SWITZERLAND - A number of the larger Swiss asset managers have been hit by the strength of the Swiss franc and net outflows in assets under management (AUM), according to IPE’s Top 400 Asset Managers 2012 survey.

Overall, European institutional AUM for the 21 Swiss asset managers surveyed in 2011-12 fell from €474bn to €467bn year on year.

Credit Suisse saw European institutional assets under management drop from €140.7bn to €126.4bn.

Likewise, UBS Global Asset Management saw AUM fall from €103.6bn to €94.1bn over the same period.

Pictet Asset Management’s AUM remained largely flat, falling slightly from €75.9bn to €75.8bn.

Zürcher Kantonalbank Asset Management bucked the trend, growing AUM from €14.7bn to nearly €23.4bn.

Rounding out the Top 5, Bank Sarasin & Co also grew AUM slightly, from €21.5bn to €22.5bn.

In their annual reports, most Swiss asset managers cited adverse foreign exchange effects for the decline in AUM.

But Zürcher Kantonalbank Asset Management told IPE it managed to increase its business based on CHF9.5bn in net inflows from institutional investors and corporate customers.

Similarly, Gottex Fund Management, a global alternative investment specialist, managed to offset foreign exchange effects, which reduced assets, through “net client inflow” and “net performance”.

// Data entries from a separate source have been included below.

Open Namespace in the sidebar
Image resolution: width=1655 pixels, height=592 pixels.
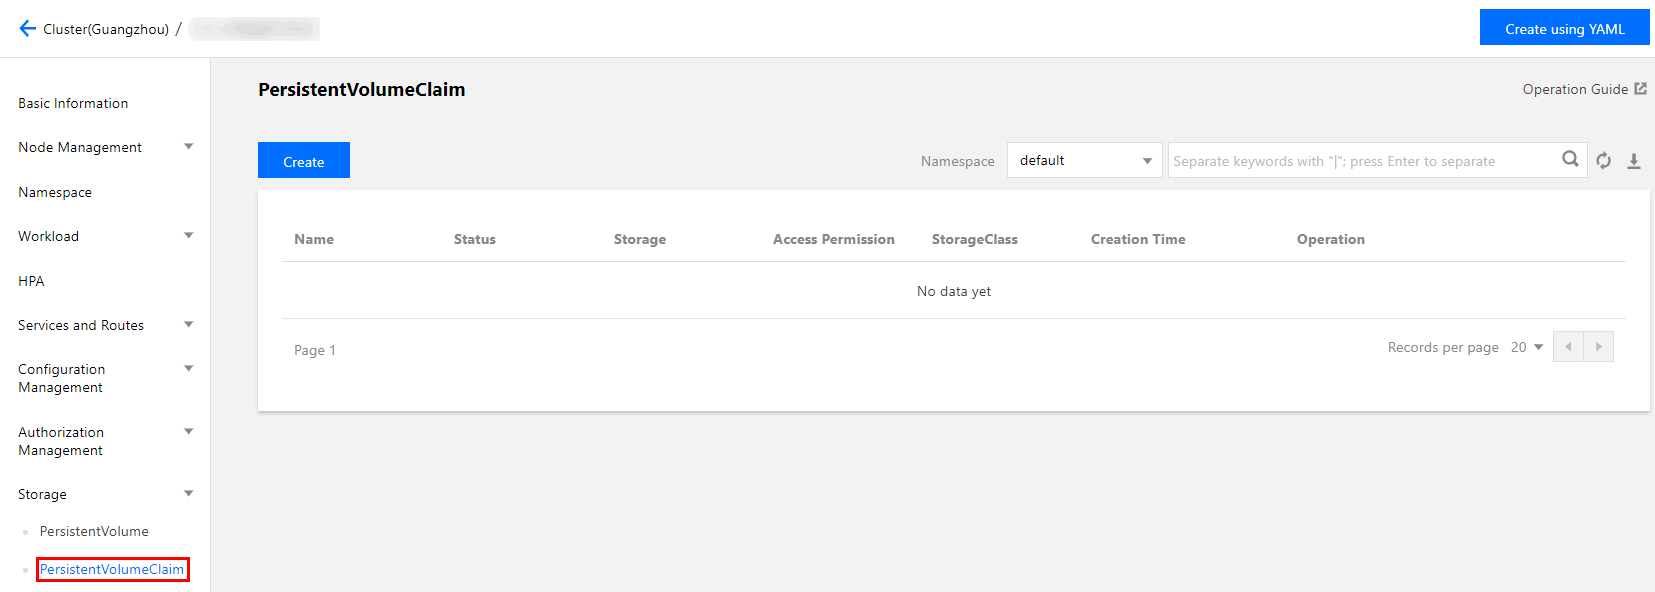[x=55, y=192]
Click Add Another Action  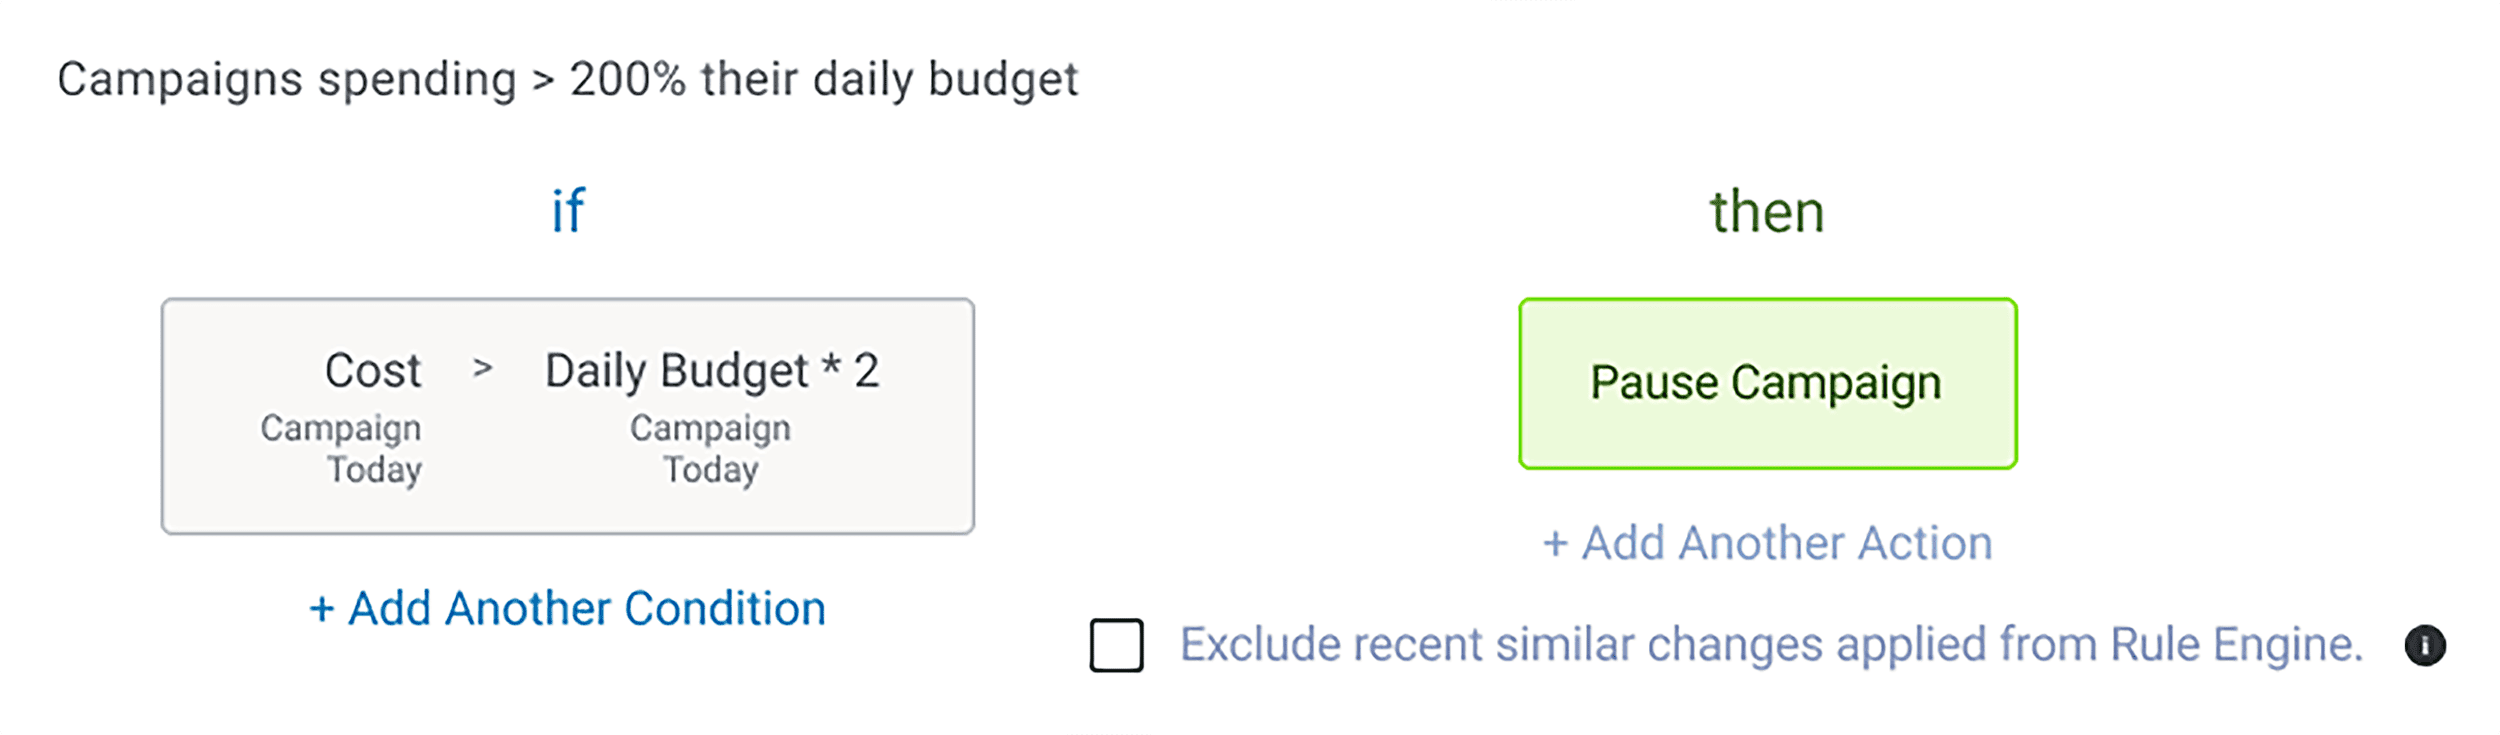point(1767,543)
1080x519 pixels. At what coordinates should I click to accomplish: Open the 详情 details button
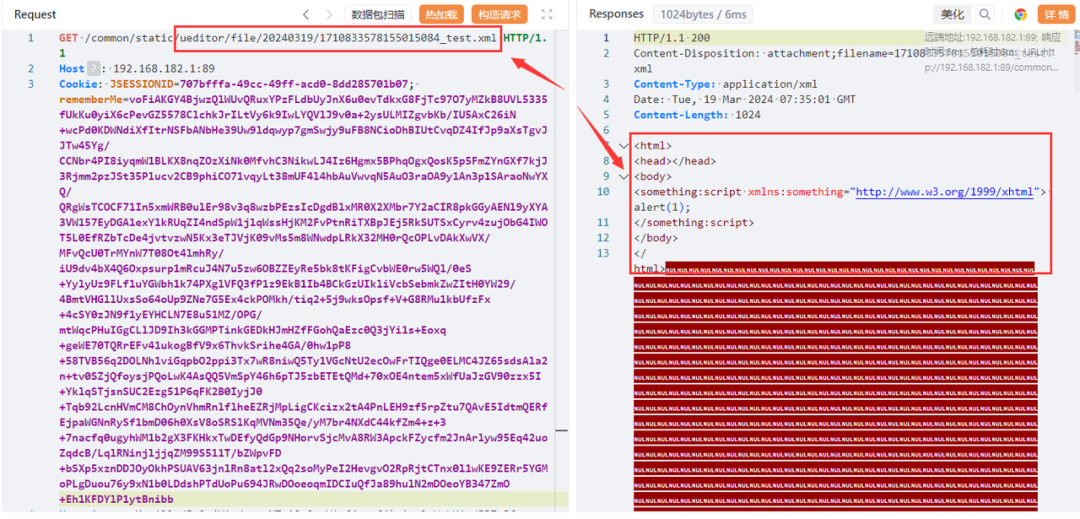pos(1056,14)
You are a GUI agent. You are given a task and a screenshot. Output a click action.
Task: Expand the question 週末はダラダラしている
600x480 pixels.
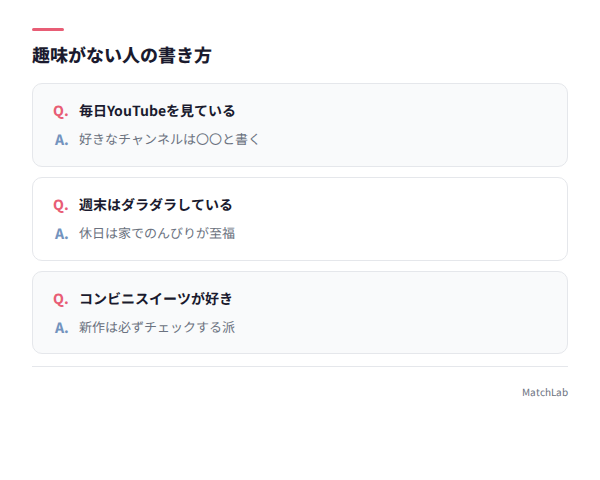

LGT Capital Management increased assets by taking over the insurance linked business ILS from Swiss bank Clariden Leu in spring of this year.

Meanwhile, the Swiss asset management industry is aiming to strengthen its position in the long term through a new campaign.

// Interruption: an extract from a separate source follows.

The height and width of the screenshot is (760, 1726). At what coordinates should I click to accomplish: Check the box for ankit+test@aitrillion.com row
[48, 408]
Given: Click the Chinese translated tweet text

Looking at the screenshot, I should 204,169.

The Swiss Fund Association (SFA), to which most major asset managers belong, has joined forces with the Swiss Bankers Association (SBV) to come up with measures to “strengthen asset management as the third pillar of Switzerland as a financial centre”.

More than CHF1.3trn in institutional assets is currently managed in Switzerland, generating an annual profit of around CHF7.5bn, according to an SFA spokesman.

He added: “Due to political stability, the strength of the Swiss franc and its high-quality financial infrastructure, Switzerland is well positioned to strengthen its position in the asset management business and increase its attractiveness for clients, as well as foreign asset managers.”

For the association, the three key factors for achieving this goal will be “branding, market access and the regulatory environment”.

The SFA’s spokesman said the associations also hoped changes to the law on collective investments, on which parliament is to vote this autumn, “might play a part”.